-- DATA LISTING follows --

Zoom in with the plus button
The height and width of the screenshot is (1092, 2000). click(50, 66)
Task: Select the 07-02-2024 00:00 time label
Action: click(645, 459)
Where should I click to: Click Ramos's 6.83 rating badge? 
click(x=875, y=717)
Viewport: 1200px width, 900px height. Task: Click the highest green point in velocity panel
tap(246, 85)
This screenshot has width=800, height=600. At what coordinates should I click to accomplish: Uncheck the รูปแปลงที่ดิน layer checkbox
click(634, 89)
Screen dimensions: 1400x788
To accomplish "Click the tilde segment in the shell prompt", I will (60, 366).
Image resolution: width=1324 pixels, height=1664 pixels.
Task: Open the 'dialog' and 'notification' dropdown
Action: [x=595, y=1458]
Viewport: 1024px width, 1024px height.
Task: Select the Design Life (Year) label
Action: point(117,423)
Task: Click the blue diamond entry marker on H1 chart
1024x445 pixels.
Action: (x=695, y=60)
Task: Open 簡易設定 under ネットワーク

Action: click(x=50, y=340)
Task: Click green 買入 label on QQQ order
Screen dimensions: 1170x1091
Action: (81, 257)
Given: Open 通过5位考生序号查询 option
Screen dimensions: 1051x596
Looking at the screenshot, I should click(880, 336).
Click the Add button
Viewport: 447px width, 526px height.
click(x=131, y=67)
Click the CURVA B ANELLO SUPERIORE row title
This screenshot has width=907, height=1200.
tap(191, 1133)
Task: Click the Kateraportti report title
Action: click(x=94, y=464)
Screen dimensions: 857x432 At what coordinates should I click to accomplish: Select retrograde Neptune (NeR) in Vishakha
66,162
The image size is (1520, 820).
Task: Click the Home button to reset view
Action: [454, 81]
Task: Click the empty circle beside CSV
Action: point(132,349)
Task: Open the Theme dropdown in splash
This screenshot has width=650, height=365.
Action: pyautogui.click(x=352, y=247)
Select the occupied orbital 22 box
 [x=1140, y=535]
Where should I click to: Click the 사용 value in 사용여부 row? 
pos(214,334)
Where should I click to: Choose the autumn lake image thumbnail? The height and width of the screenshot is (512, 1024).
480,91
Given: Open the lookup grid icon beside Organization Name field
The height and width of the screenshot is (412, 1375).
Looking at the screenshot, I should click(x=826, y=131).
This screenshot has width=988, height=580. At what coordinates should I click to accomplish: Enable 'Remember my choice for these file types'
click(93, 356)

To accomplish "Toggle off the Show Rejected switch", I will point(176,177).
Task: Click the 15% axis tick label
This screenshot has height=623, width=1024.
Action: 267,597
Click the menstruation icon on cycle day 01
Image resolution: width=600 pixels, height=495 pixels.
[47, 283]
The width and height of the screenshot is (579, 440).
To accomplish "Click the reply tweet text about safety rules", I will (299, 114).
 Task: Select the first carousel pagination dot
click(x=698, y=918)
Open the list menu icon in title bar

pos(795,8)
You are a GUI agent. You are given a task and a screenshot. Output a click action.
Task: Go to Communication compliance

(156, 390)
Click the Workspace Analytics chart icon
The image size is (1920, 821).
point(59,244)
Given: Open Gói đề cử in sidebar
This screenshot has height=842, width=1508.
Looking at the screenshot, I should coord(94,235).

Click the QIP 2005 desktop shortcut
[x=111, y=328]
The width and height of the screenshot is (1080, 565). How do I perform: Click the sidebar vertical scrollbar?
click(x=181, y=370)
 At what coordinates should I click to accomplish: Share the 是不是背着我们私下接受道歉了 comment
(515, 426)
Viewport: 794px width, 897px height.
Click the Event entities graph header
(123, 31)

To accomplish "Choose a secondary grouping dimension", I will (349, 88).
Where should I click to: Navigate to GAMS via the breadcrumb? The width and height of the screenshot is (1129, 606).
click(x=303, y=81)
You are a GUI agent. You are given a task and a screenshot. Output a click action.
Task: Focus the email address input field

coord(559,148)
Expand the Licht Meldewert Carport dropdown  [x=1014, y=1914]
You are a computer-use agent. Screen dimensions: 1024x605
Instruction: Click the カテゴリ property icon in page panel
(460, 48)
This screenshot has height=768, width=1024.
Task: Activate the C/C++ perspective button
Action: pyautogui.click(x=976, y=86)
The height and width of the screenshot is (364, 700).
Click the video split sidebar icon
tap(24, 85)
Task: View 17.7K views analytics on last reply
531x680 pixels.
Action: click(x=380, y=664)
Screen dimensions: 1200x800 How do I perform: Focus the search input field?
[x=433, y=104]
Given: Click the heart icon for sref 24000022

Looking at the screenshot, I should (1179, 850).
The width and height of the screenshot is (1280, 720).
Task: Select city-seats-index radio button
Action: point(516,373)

-- DATA LISTING concluded --

## EXERCISE BRIEF
Say how many lines in the entries contain the string "reply", and say nothing else.

## ANSWER AREA
2